Presently, participation in clinical trials and research for treatments, including gene therapies, is hindered by the forms of employment marginalised populations are often engaged in which can be restrictive in terms of paid absence for participation. Specifically, individuals earning below 50,000 USD are 27 per cent less likely to participate in clinical trials.
These issues must not be side-lined, they must be at the centre of research design to provide adequate representation of marginalised groups. For example, positive action has been taken in the EU and in the USA to provide compensation as a component where work conflicts may act as a barrier to participation. This is particularly important for conditions such as SCD where diversity is imperative to the success of the research, resulting in an effective treatment.
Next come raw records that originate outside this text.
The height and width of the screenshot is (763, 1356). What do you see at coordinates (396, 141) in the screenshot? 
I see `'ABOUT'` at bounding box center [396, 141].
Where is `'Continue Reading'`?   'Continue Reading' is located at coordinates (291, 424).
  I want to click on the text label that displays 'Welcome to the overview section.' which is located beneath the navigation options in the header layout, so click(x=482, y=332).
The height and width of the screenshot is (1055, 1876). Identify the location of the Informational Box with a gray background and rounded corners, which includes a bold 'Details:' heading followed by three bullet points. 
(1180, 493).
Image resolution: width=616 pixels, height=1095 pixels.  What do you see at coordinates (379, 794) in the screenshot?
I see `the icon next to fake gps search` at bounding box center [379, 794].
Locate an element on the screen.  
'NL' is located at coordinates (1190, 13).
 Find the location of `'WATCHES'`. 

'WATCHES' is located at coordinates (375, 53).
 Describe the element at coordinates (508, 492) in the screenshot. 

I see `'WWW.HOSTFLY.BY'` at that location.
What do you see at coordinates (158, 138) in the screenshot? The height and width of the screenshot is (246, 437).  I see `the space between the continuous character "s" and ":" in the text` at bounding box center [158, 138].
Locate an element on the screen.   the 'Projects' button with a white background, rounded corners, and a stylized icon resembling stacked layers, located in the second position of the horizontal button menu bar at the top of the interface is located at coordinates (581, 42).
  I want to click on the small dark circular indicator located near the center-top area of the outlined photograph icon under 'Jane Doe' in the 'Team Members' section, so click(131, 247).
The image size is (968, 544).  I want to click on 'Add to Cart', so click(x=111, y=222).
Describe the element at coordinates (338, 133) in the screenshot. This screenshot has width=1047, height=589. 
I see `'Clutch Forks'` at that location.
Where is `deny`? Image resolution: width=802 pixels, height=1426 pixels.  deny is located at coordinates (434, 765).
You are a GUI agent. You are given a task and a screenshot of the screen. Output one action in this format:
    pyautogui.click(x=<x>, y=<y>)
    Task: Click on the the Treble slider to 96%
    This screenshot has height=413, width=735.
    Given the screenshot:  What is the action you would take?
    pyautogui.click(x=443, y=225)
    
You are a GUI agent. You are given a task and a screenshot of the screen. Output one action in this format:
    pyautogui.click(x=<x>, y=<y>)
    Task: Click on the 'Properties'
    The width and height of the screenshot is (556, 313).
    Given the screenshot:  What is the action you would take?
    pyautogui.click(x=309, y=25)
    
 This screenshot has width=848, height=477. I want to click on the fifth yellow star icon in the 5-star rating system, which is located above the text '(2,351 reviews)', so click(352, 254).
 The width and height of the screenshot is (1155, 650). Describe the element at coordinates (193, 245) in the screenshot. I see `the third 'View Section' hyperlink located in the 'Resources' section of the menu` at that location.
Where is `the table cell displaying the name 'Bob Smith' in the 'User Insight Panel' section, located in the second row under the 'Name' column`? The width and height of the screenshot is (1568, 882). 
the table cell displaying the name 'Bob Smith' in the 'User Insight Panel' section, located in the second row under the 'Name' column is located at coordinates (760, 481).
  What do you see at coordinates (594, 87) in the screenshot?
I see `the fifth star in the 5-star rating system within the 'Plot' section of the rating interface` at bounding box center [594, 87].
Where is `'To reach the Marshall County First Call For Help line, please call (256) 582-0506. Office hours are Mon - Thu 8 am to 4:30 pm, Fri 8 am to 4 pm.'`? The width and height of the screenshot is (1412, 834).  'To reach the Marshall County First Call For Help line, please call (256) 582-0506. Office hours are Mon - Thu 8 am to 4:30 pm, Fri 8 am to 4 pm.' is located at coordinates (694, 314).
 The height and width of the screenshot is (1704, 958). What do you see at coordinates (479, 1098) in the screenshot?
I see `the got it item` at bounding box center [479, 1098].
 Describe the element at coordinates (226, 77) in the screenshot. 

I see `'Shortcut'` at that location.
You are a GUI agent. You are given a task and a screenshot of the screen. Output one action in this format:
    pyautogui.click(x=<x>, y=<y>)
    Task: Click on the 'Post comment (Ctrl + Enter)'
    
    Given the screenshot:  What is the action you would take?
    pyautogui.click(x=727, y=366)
Outlook for a fairer future
Genomics is the future of healthcare; however the present system is still not functional for all groups in society. The Sickle Cell community is just one example of a group which has faced decades of substandard care and lack of attention. As detailed, treatment for SCD would be beneficial in a multitude of ways.
In order to secure the UK’s position as a Life Sciences superpower, it is essential that health inequalities are recognised and not perpetuated by the cell and gene therapies that result from genomics research.
As stated by Kye “if we are serious about ‘‘levelling up,’’ we must acknowledge the misdeeds of the past and change policies and practices to create a fairer health service and ensure no one gets left behind.”